There are other opportunities by having a parallel path during slower times, Naylor said. These include that the provider allows the lender to leverage technologies that the outsourcers been able to develop, especially when it comes to the loan quality and appraisal data initiatives being undertaken by the secondary market. In many cases, the smaller firms do not have the resources and so parallel paths give them the IT capacity and expertise they are looking for.
Firms like LenderLive, she said, “make sure we are on top of, and ahead of the game in terms of compliance and regulatory issues.” The changes in regulatory rules are now coming fast and furious. Even with the small product set of today, putting a loan through from an operations standpoint is more complex than ever, Naylor said.
In a parallel path environment, LenderLive becomes “an extension, another operations team within their larger environment,” she said. Any and all changes a company makes in its operational workflow, LenderLive is treated as part of the in-house environment.
“We’re on your distribution lists for all your updates. We’re on your operational calls to identify what are the challenges you are facing from a sales perspective,” Naylor said.
There are those lenders who are stepping up and looking to expand. One of those is Titan client Alpine Mortgage LLC of Bedford, N.H. Managing partner Scott Reid detailed some of the issues in the firm’s conversion from a mortgage broker to a mortgage banker, which took place in April 2010. The company is also adding offices in New England.
The transition was a lot more challenging than Reid anticipated, with one of the biggest challenges being the back office.
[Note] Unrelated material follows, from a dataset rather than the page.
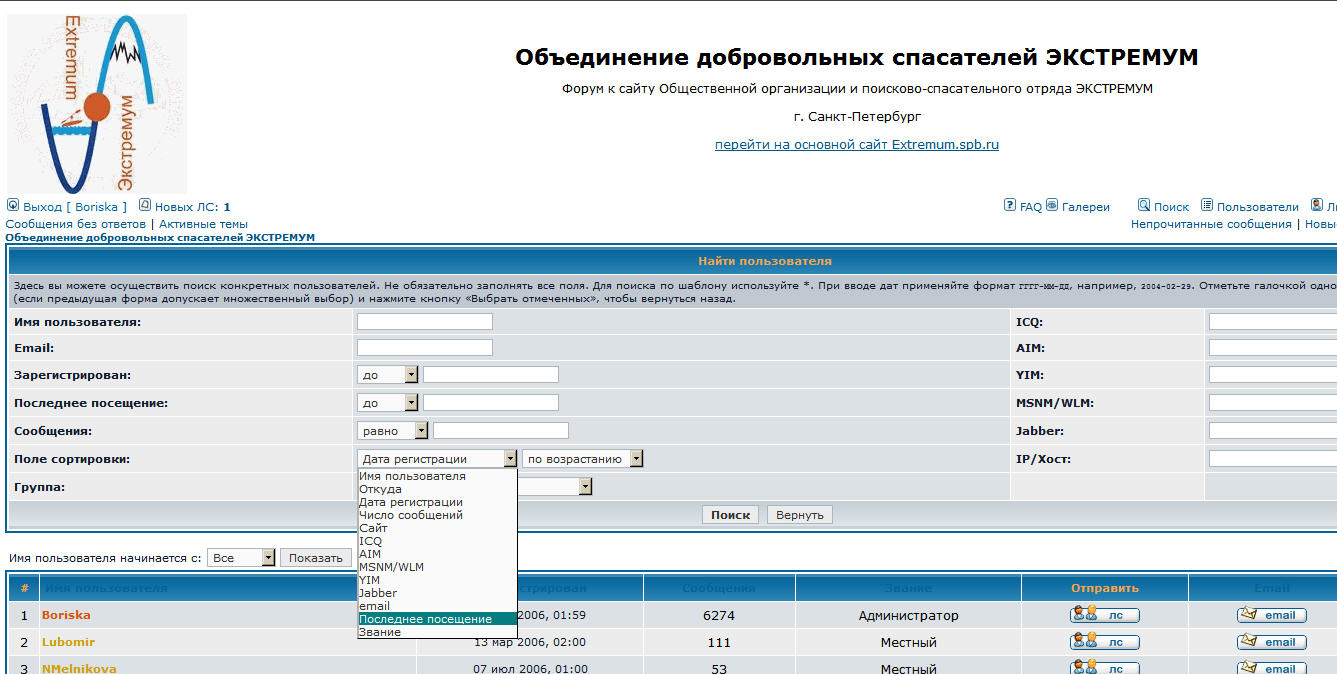Pick Имя пользователя option in the sort list
Screen dimensions: 1337x674
412,476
As a mortgage broker, much of the back office function is taken care of by the wholesale investor.
Initially during the transition, Alpine worked exclusively with Flagstar and that company was very helpful, Reid noted.
But one of the things he discovered is that the back office for a mortgage banker has to deal with “additional moving parts” that a broker is not concerned with. These include underwriting, closing, post-closing, secondary marketing and warehouse line management.
The biggest challenge for Alpine was identifying where its risks were in the mortgage banker model, Reid said. “You don’t originate any differently. The sales side stays the same for the most part.
“But from a back office standpoint, it’s a whole different ballgame,” with finding where Alpine’s risk was and then taking steps to mitigate it as quickly as it is identified. “As they say, 'you don’t know what you don’t know until you know it,’ and in the broker-to-banker transition, there is a certain amount of that,” he explained.
There is stuff that is old hat for a seasoned mortgage banker that the new mortgage banker has never dealt with.
He sees two kinds of risk. The first is the financial risk, including things like buybacks and warehouse line interest costs (especially if a loan gets stuck on the line). Alpine has not had a buyback, Reid said.
The other risk is scale and how the back office is affected as the company tries to expand. That is what Alpine struggled with, because as its volume grew, it had stressors on internal systems and staff. These added to the company’s costs.
Alpine was looking to grow in a “strong and controlled manner” and it is important to Reid that its back office is able to operate smoothly and offer a high level of service to its customers, referral partners and loan officers.
This scaling risk does not occur for mortgage brokers, because the investor is handling of the back office function. It ends up taking management’s eye off of other areas it needs to watch, Reid said. All this occurred while Alpine went from one office to four (and a fifth soon to open).
After some trial and error, Alpine became a client of Titan.
Titan’s Lee summed it up: “Mortgage bankers are going to have to invest in their back office. They’re going to have to invest in personnel, they are going to have to invest in technology.”